Function Documentation

template<typename DestImageT, typename SrcImageT>
int lsst::afw::math::warpImage(DestImageT &destImage, geom::SkyWcs const &destWcs, SrcImageT const &srcImage, geom::SkyWcs const &srcWcs, WarpingControl const &control, typename DestImageT::SinglePixel padValue = lsst::afw::math::edgePixel<DestImageT>(typename lsst::afw::image::detail::image_traits<DestImageT>::image_category()))

Warp an Image or MaskedImage to a new Wcs.
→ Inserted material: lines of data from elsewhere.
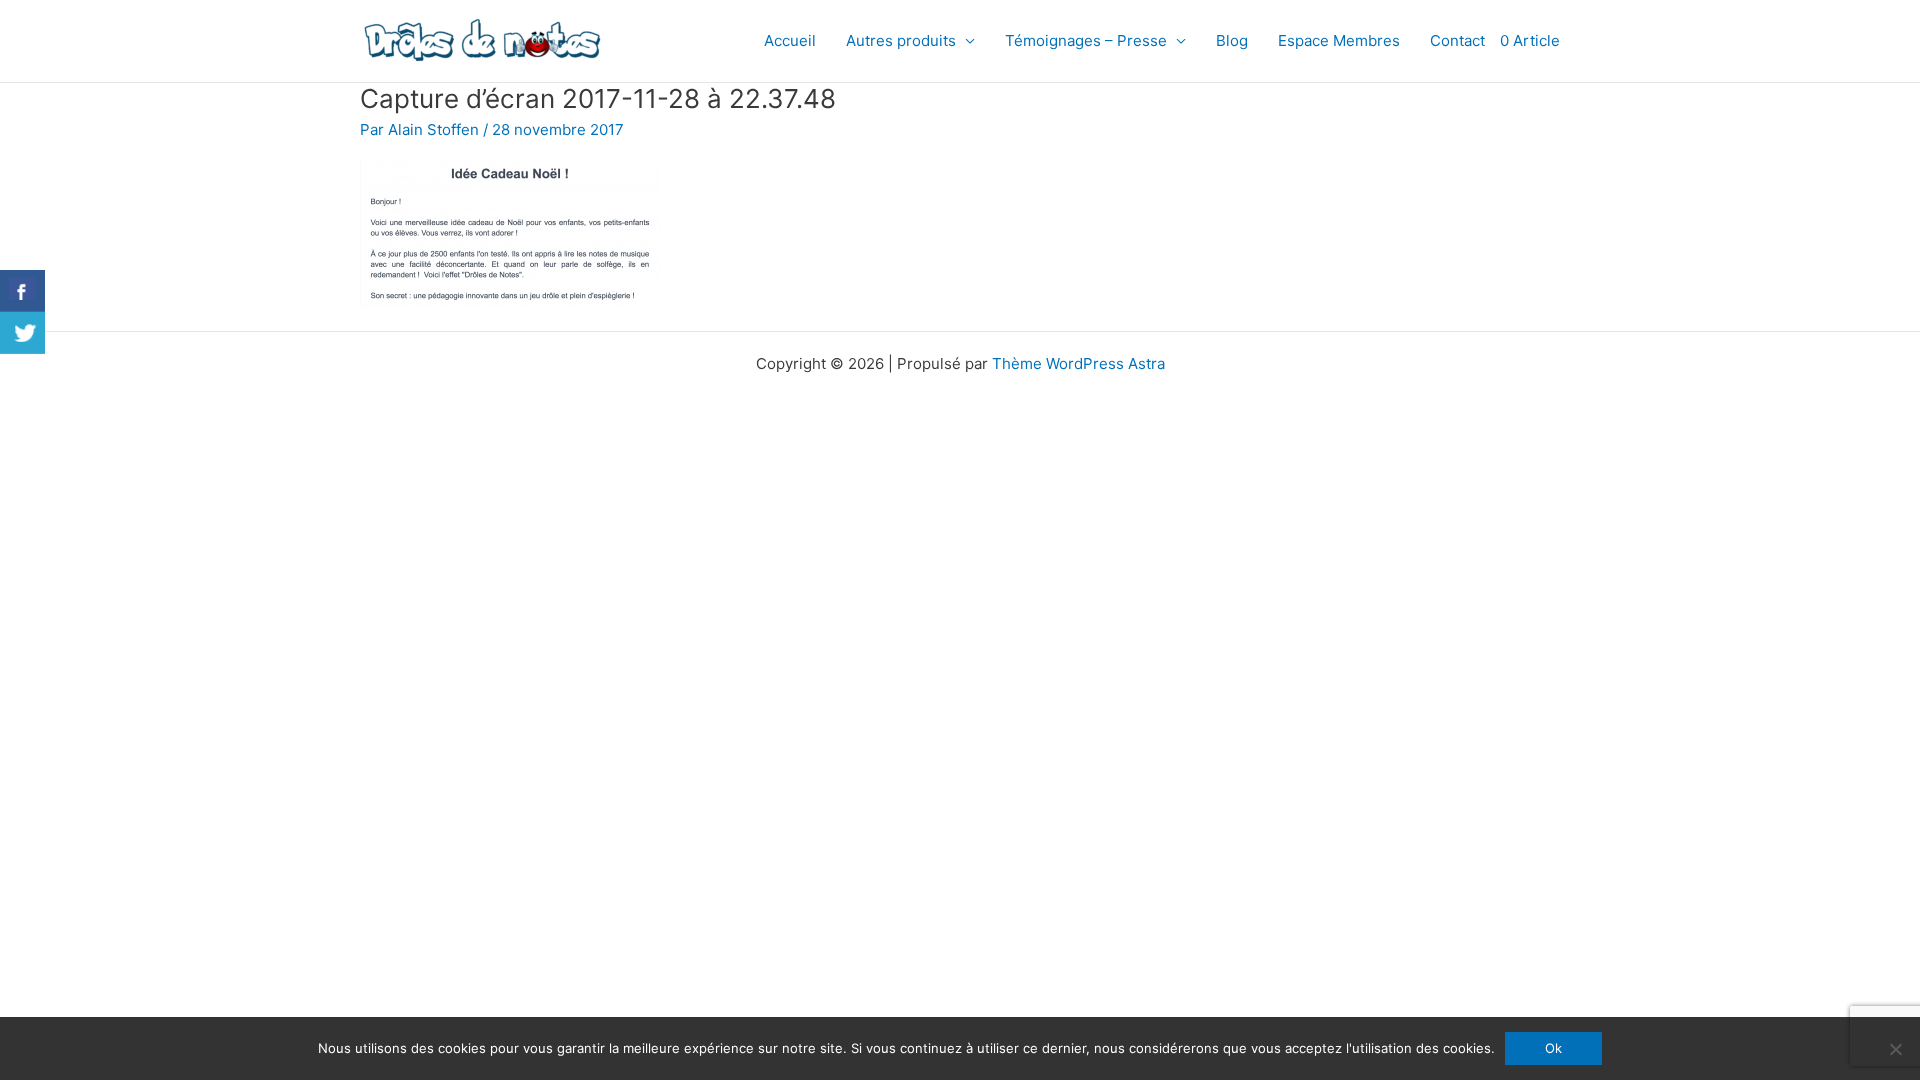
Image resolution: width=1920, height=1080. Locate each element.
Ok (1553, 1048)
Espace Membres (1339, 40)
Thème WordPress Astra (1078, 363)
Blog (1232, 40)
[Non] (1895, 1049)
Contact (1457, 40)
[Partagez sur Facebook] (22, 291)
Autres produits (901, 40)
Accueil (790, 40)
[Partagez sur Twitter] (22, 333)
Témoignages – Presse (1086, 40)
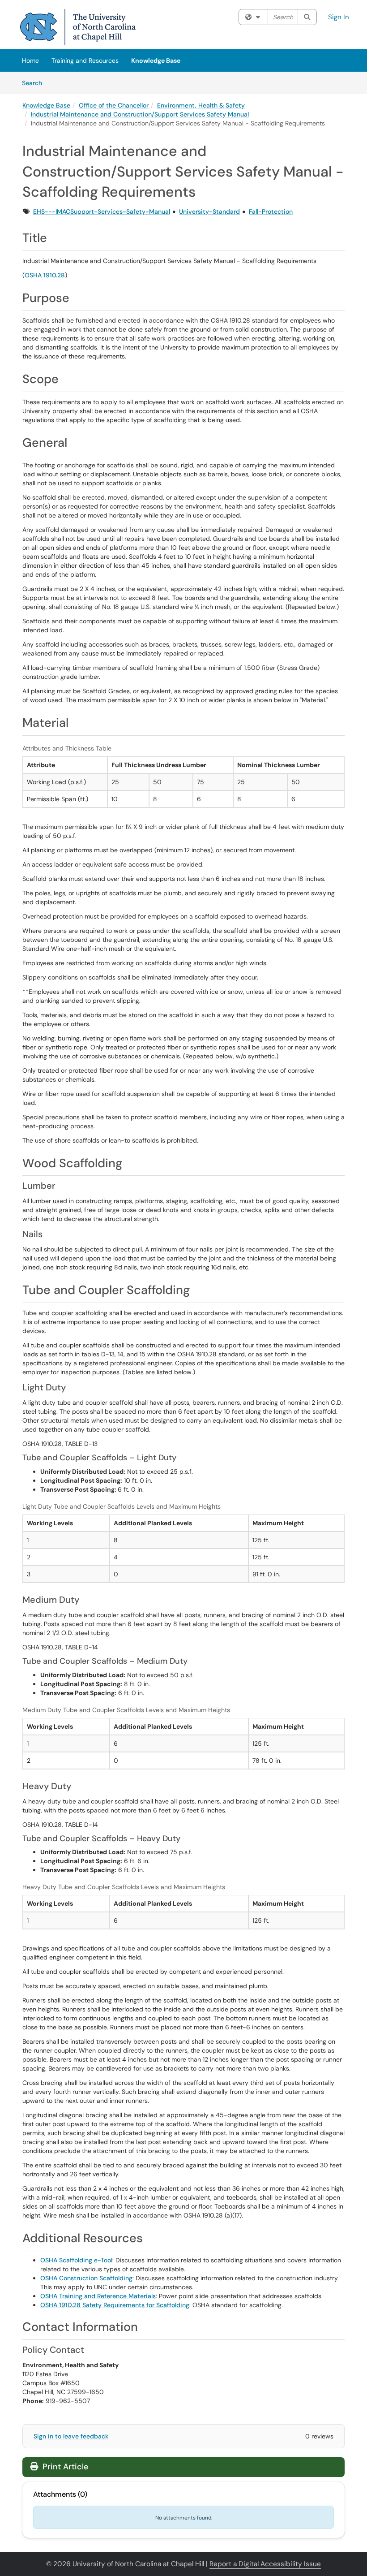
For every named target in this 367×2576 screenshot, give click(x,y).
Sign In (338, 17)
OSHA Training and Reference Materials (98, 2296)
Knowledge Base (155, 60)
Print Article (64, 2466)
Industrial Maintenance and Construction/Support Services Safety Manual (140, 114)
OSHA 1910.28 (45, 275)
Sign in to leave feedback (71, 2436)
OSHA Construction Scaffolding (86, 2278)
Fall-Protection (271, 211)
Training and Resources (85, 60)
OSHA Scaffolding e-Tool (76, 2260)
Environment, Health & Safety (201, 105)
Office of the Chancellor (114, 105)
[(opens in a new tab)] (78, 27)
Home (30, 60)
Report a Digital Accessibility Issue (265, 2563)
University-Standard (209, 211)
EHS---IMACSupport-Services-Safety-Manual (101, 211)
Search (35, 82)
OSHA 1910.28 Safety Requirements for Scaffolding (114, 2305)
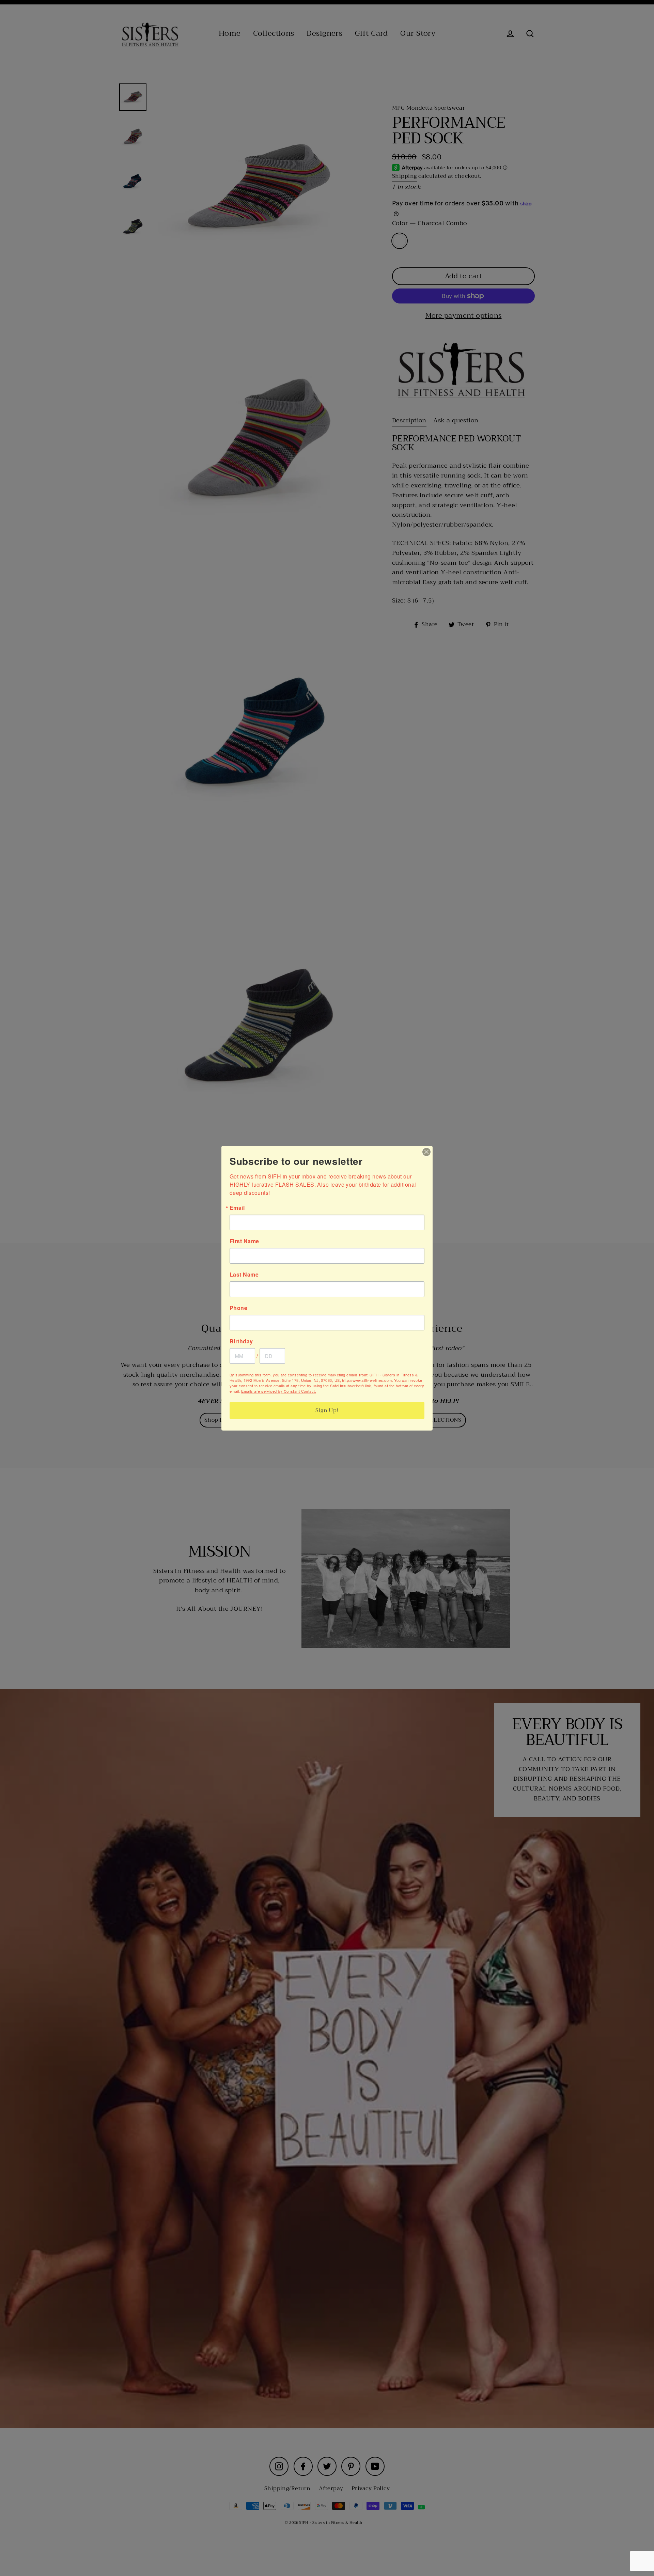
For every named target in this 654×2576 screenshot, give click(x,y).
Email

See also convenience function warpExposure() to warp an Exposure.

Parameters

  • destImage: remapped image

  • destWcs: WCS of remapped image

  • srcImage: source image

  • srcWcs: WCS of source image

  • control: control parameters

  • padValue: use this value for undefined (edge) pixels

Edge pixels are set to padValue; these are pixels that cannot be computed because they are too near the edge of srcImage or miss srcImage entirely.
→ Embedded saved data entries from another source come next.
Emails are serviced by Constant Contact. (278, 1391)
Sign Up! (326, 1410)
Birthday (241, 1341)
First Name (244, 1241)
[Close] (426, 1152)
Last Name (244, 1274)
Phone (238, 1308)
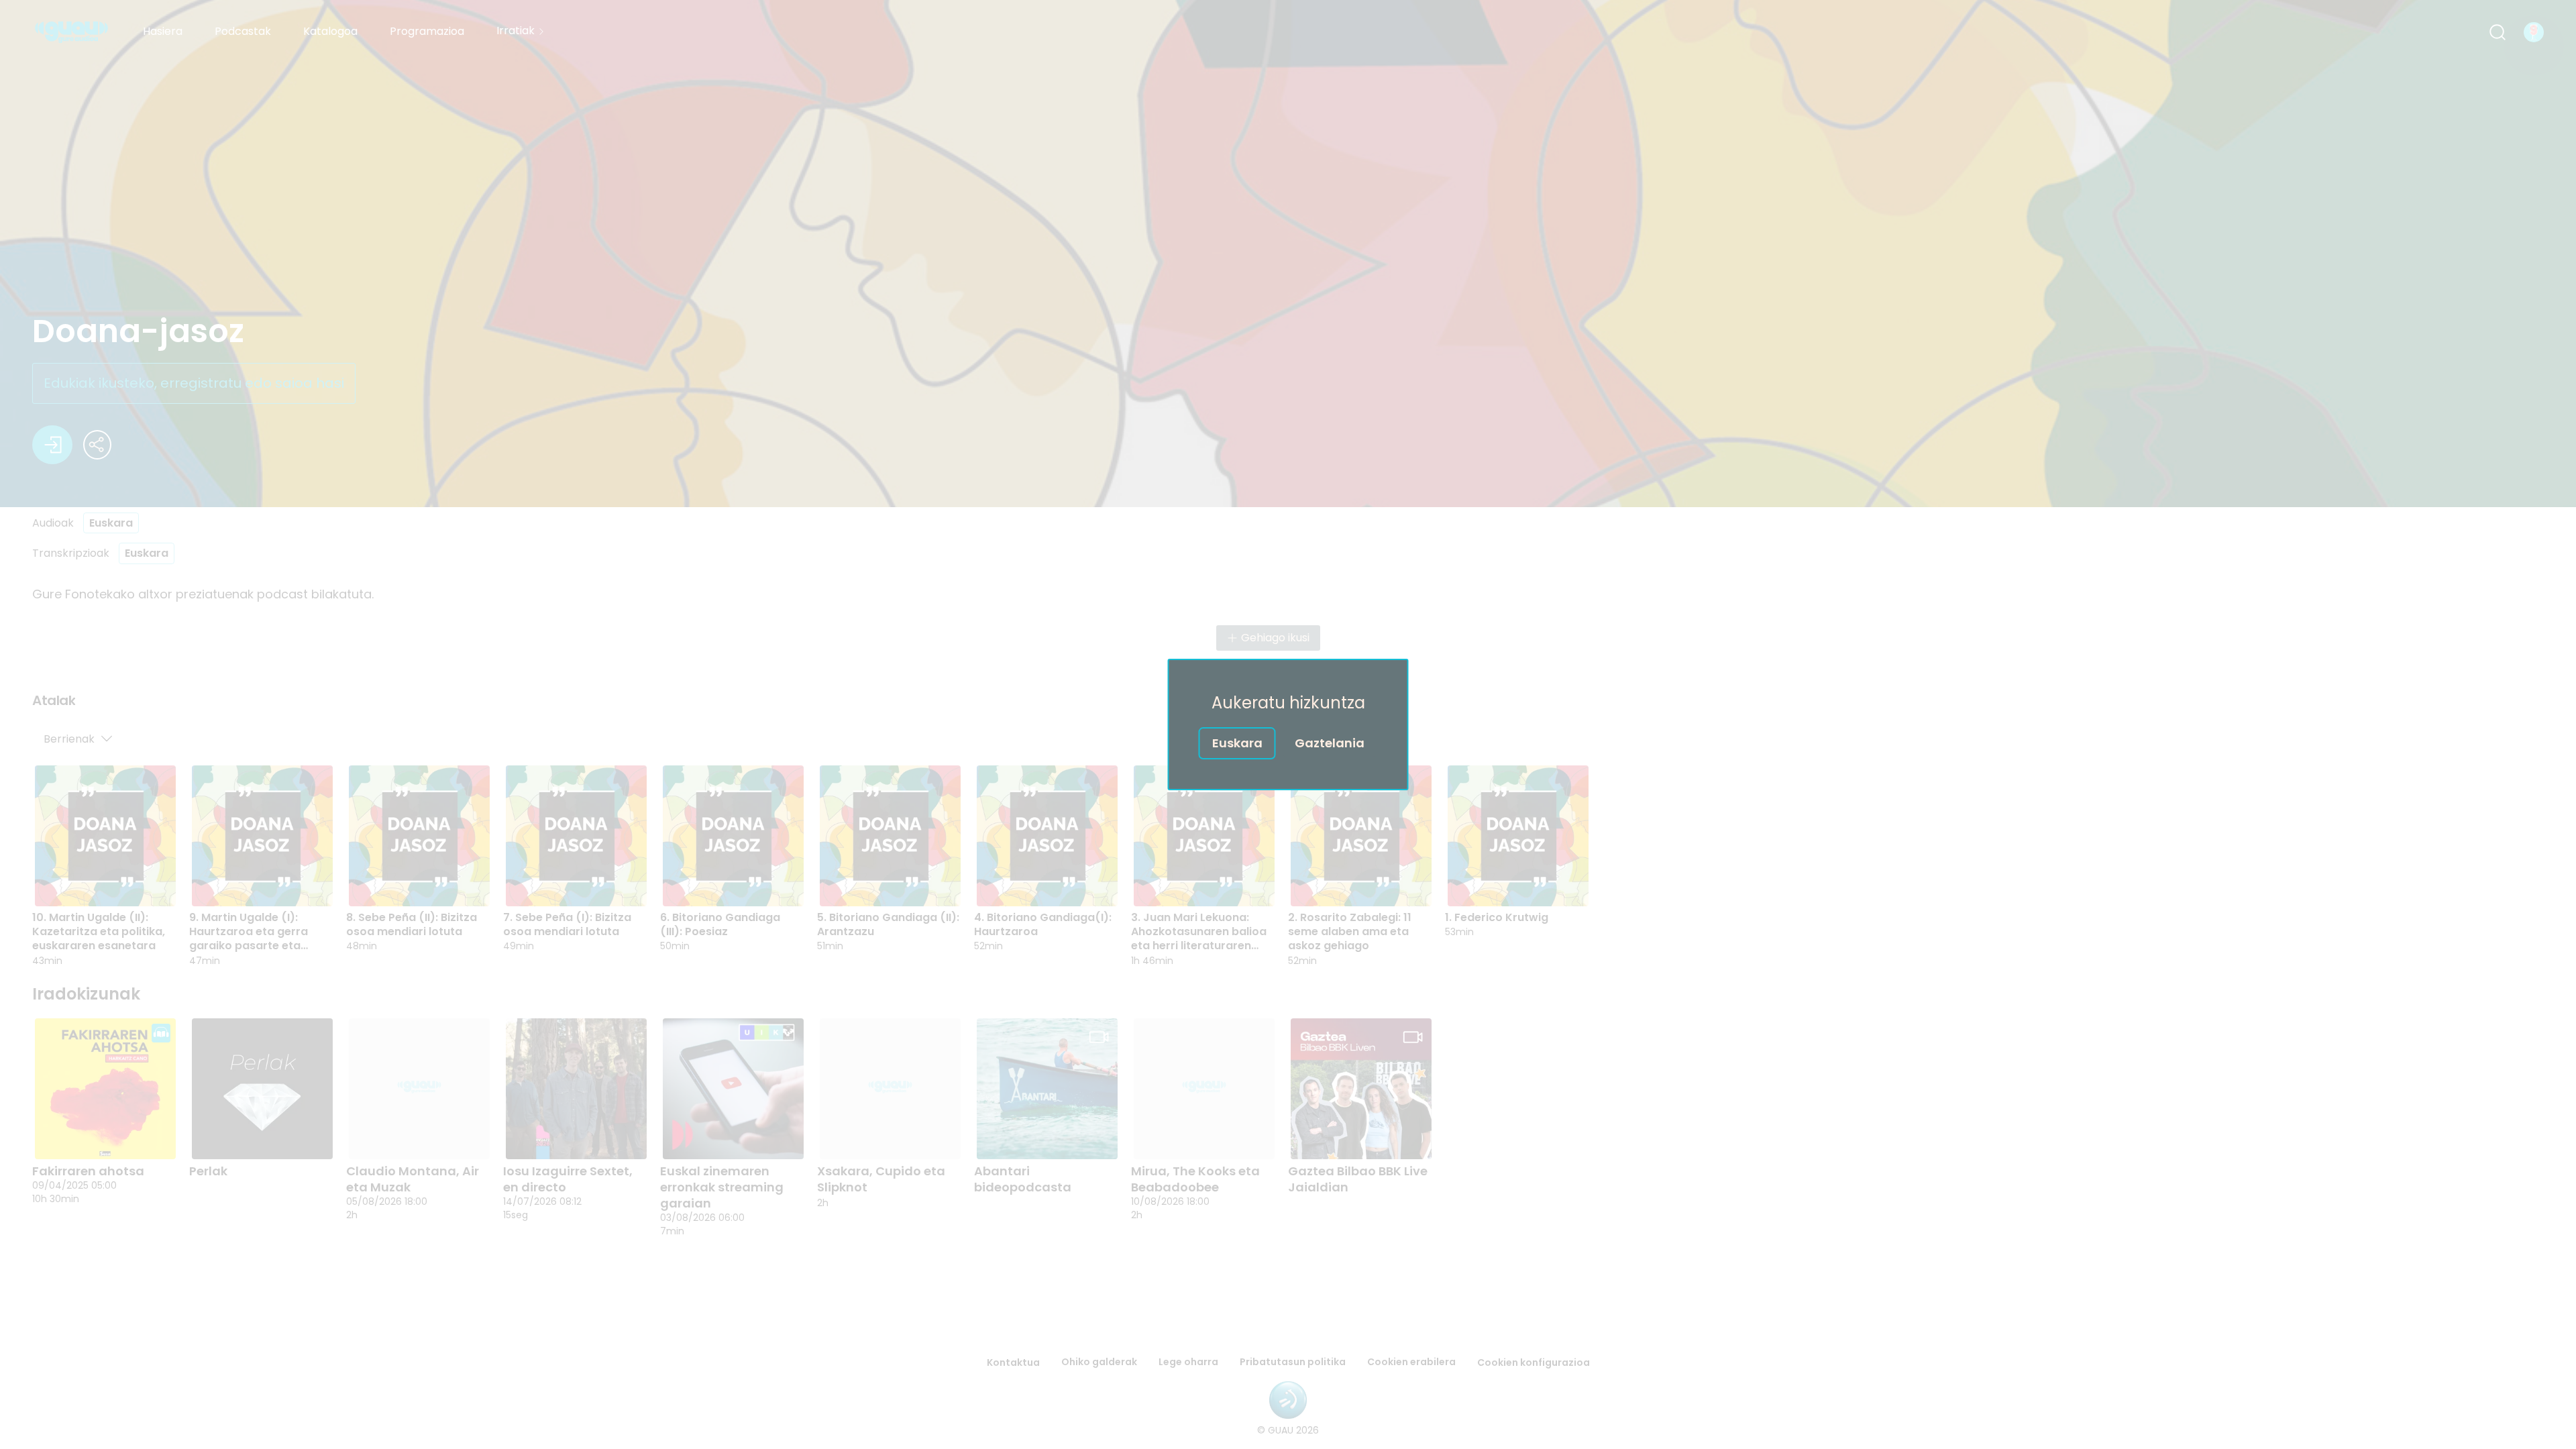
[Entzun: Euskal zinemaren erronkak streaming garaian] (747, 1135)
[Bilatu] (2497, 32)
Algorithm Without Interpolation:

Return

the number of valid pixels in destImage (those that are not edge pixels).

For each integer pixel position in the remapped Exposure:

  • The associated pixel position on srcImage is determined using the destination and source WCS

  • The warping kernel’s parameters are set based on the fractional part of the pixel position on srcImage

  • The warping kernel is applied to srcImage at the integer portion of the pixel position to compute the remapped pixel value

  • A flux-conservation factor is determined from the source and destination WCS and is applied to the remapped pixel

The scaling of intensity for relative area of source and destination uses two minor approximations:

  • The area of the sky marked out by a pixel on the destination image corresponds to a parallellogram on the source image.
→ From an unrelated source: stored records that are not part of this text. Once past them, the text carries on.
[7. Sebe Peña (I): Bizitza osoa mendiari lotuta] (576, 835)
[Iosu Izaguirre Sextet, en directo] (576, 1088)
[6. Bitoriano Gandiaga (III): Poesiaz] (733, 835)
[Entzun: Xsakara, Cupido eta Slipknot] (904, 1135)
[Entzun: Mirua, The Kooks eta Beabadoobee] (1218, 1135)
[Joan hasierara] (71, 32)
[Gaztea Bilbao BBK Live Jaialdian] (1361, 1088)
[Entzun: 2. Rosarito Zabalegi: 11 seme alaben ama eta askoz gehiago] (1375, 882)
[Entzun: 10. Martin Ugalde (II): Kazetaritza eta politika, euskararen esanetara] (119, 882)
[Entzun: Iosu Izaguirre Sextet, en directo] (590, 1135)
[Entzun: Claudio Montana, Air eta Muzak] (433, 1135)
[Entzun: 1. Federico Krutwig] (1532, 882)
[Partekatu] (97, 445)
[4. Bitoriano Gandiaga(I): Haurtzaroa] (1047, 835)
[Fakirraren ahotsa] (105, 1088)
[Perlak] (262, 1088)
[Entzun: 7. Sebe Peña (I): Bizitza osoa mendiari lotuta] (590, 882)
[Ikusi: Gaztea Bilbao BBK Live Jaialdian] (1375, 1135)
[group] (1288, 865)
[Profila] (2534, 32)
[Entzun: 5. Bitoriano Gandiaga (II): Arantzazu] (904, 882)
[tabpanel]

  • The area varies slowly enough across the image that we can get away with computing the source area shifted by half a pixel up and to the left of the true area.

Algorithm With Interpolation:

Interpolation simply reduces the number of times WCS is used to map between destination and source pixel position. This computation is only made at a grid of points on the destination image, separated by interpLen pixels along rows and columns. All other source pixel positions are determined by linear interpolation between those grid points. Everything else remains the same.

Exceptions

  • lsst::pex::exceptions::InvalidParameterError: if destImage overlaps srcImage

  • std::bad_alloc: when allocation of CPU memory fails

Warning

The code that tests for image overlap is not guranteed to work correctly, based on the C++ standard. It is, in theory, possible for the code to report a “false positive”, meaning that it may claim that images overlap when they do not. We don’t believe that any of our current compilers have this problem. If, in the future, this becomes a problem then we will probably have to remove the test and rely on users being careful.